[摘自某合集的记录]
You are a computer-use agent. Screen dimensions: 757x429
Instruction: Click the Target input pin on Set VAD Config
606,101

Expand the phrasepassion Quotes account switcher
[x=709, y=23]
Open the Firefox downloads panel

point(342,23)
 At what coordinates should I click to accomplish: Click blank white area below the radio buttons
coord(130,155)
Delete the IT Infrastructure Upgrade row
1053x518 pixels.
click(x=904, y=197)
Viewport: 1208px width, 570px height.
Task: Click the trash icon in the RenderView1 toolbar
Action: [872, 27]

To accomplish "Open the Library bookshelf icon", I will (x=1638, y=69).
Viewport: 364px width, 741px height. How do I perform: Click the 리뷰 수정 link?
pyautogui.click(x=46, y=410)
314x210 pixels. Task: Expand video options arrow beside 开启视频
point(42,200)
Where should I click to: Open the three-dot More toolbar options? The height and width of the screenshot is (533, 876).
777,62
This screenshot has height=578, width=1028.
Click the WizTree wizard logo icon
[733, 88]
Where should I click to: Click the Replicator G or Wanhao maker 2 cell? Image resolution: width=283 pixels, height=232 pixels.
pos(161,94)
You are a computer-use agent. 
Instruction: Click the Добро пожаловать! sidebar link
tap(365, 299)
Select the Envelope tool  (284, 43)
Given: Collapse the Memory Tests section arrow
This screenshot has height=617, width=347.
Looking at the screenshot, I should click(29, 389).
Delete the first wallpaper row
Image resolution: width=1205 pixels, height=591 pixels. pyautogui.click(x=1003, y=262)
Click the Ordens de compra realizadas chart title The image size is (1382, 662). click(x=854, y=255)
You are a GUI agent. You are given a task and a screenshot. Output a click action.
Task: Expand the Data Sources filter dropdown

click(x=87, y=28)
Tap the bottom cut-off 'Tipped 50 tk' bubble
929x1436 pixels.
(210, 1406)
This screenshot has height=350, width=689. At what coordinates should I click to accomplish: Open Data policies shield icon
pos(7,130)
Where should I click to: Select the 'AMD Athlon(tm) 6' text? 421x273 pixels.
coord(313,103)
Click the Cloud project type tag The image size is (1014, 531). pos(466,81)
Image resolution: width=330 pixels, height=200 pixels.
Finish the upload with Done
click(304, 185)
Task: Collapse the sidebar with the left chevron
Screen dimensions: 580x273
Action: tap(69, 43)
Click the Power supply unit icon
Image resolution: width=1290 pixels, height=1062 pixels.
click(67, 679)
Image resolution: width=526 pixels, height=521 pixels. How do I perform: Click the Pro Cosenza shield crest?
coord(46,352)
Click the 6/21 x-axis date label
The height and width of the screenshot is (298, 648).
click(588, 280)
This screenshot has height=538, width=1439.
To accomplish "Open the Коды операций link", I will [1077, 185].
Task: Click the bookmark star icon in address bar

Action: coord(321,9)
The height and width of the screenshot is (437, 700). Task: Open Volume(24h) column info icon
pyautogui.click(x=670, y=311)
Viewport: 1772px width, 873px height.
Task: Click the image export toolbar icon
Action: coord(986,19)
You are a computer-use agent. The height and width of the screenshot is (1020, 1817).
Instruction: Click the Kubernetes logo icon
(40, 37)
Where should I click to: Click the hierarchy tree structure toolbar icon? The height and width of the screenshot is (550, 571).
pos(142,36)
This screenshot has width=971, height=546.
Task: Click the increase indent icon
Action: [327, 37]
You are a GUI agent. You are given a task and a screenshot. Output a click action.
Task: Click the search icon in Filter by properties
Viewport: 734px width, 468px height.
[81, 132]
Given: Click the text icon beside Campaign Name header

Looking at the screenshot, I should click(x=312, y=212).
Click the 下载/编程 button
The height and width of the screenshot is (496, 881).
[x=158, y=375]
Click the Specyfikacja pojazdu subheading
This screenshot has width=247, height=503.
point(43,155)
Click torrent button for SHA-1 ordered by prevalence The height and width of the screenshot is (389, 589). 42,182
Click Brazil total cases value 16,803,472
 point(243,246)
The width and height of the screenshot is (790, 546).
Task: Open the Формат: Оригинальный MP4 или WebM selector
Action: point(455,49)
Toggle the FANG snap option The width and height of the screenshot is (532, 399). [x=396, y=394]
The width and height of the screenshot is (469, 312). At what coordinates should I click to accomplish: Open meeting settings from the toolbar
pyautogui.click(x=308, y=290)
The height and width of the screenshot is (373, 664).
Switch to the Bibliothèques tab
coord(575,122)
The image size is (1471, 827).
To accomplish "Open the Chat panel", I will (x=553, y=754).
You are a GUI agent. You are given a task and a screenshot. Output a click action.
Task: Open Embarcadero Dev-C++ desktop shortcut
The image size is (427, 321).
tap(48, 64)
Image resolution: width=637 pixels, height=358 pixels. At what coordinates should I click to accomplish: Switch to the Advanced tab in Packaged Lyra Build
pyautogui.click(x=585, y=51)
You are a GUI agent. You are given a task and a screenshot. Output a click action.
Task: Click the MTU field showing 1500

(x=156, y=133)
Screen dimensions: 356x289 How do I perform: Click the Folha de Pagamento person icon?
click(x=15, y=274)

→ **任务要求**
从上方列表中提取所有含有字符串“Collapse”的行，逐行照抄。

→ **本题输出**
Given: Collapse the Memory Tests section arrow
Task: Collapse the sidebar with the left chevron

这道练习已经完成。